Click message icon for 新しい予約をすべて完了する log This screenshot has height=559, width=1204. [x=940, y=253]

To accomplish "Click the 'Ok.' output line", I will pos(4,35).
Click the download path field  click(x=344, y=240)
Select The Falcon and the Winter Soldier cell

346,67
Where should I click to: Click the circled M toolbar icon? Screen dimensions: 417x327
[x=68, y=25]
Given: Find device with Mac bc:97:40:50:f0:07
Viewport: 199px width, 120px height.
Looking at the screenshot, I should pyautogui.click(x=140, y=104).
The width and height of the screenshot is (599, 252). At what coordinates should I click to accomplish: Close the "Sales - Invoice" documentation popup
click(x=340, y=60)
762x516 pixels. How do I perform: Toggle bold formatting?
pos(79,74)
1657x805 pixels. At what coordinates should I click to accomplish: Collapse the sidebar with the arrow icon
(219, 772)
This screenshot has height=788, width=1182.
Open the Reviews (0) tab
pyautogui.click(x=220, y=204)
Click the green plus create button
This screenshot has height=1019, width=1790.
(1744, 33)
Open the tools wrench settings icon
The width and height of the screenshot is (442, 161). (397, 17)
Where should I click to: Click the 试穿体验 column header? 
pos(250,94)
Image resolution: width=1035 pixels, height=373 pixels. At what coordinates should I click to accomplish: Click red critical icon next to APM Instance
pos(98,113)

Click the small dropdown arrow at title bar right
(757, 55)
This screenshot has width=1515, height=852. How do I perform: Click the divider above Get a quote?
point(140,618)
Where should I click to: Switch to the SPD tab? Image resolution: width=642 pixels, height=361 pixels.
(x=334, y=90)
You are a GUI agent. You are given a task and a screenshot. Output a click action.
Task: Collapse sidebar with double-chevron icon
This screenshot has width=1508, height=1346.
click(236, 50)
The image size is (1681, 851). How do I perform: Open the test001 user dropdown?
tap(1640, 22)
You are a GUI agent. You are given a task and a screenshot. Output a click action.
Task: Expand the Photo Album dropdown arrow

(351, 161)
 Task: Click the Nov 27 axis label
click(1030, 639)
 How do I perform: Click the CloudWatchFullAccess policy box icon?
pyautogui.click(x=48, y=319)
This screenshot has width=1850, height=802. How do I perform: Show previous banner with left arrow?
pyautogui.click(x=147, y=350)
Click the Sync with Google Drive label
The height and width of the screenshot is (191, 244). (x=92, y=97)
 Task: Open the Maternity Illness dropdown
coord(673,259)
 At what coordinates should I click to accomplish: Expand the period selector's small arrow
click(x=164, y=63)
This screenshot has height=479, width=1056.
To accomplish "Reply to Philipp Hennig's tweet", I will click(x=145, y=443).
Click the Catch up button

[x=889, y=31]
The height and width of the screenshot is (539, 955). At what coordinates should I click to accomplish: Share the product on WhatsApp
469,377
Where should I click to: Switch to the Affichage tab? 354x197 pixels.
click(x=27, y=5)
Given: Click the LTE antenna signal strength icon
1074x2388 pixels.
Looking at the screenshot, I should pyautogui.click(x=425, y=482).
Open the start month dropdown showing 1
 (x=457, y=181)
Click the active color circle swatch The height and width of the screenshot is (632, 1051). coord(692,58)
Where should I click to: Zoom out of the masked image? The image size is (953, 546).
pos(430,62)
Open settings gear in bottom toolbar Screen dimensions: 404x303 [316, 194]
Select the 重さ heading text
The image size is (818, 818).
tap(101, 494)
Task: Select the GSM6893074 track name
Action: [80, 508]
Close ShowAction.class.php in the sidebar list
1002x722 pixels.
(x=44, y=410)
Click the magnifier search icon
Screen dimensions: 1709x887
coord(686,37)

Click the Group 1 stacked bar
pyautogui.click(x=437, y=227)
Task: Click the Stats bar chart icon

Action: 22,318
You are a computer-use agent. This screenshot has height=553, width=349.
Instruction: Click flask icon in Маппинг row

■ ■ ■ ■ ■

**PROBLEM DESCRIPTION:**
Render the whole set of entries again, exactly as given.

**REPLY:**
Click message icon for 新しい予約をすべて完了する log This screenshot has height=559, width=1204. [x=940, y=253]

To accomplish "Click the 'Ok.' output line", I will pos(4,35).
Click the download path field  click(x=344, y=240)
Select The Falcon and the Winter Soldier cell

346,67
Where should I click to: Click the circled M toolbar icon? Screen dimensions: 417x327
[x=68, y=25]
Given: Find device with Mac bc:97:40:50:f0:07
Viewport: 199px width, 120px height.
Looking at the screenshot, I should pyautogui.click(x=140, y=104).
The width and height of the screenshot is (599, 252). At what coordinates should I click to accomplish: Close the "Sales - Invoice" documentation popup
click(x=340, y=60)
762x516 pixels. How do I perform: Toggle bold formatting?
pos(79,74)
1657x805 pixels. At what coordinates should I click to accomplish: Collapse the sidebar with the arrow icon
(219, 772)
This screenshot has height=788, width=1182.
Open the Reviews (0) tab
pyautogui.click(x=220, y=204)
Click the green plus create button
This screenshot has height=1019, width=1790.
(1744, 33)
Open the tools wrench settings icon
The width and height of the screenshot is (442, 161). (397, 17)
Where should I click to: Click the 试穿体验 column header? 
pos(250,94)
Image resolution: width=1035 pixels, height=373 pixels. At what coordinates should I click to accomplish: Click red critical icon next to APM Instance
pos(98,113)

Click the small dropdown arrow at title bar right
(757, 55)
This screenshot has width=1515, height=852. How do I perform: Click the divider above Get a quote?
point(140,618)
Where should I click to: Switch to the SPD tab? Image resolution: width=642 pixels, height=361 pixels.
(x=334, y=90)
You are a GUI agent. You are given a task and a screenshot. Output a click action.
Task: Collapse sidebar with double-chevron icon
This screenshot has width=1508, height=1346.
click(236, 50)
The image size is (1681, 851). How do I perform: Open the test001 user dropdown?
tap(1640, 22)
You are a GUI agent. You are given a task and a screenshot. Output a click action.
Task: Expand the Photo Album dropdown arrow

(351, 161)
 Task: Click the Nov 27 axis label
click(1030, 639)
 How do I perform: Click the CloudWatchFullAccess policy box icon?
pyautogui.click(x=48, y=319)
This screenshot has width=1850, height=802. How do I perform: Show previous banner with left arrow?
pyautogui.click(x=147, y=350)
Click the Sync with Google Drive label
The height and width of the screenshot is (191, 244). (x=92, y=97)
 Task: Open the Maternity Illness dropdown
coord(673,259)
 At what coordinates should I click to accomplish: Expand the period selector's small arrow
click(x=164, y=63)
This screenshot has height=479, width=1056.
To accomplish "Reply to Philipp Hennig's tweet", I will click(x=145, y=443).
Click the Catch up button

[x=889, y=31]
The height and width of the screenshot is (539, 955). At what coordinates should I click to accomplish: Share the product on WhatsApp
469,377
Where should I click to: Switch to the Affichage tab? 354x197 pixels.
click(x=27, y=5)
Given: Click the LTE antenna signal strength icon
1074x2388 pixels.
Looking at the screenshot, I should pyautogui.click(x=425, y=482).
Open the start month dropdown showing 1
 (x=457, y=181)
Click the active color circle swatch The height and width of the screenshot is (632, 1051). coord(692,58)
Where should I click to: Zoom out of the masked image? The image size is (953, 546).
pos(430,62)
Open settings gear in bottom toolbar Screen dimensions: 404x303 [316, 194]
Select the 重さ heading text
The image size is (818, 818).
tap(101, 494)
Task: Select the GSM6893074 track name
Action: [80, 508]
Close ShowAction.class.php in the sidebar list
1002x722 pixels.
(x=44, y=410)
Click the magnifier search icon
Screen dimensions: 1709x887
coord(686,37)

Click the Group 1 stacked bar
pyautogui.click(x=437, y=227)
Task: Click the Stats bar chart icon

Action: 22,318
You are a computer-use agent. This screenshot has height=553, width=349.
Instruction: Click flask icon in Маппинг row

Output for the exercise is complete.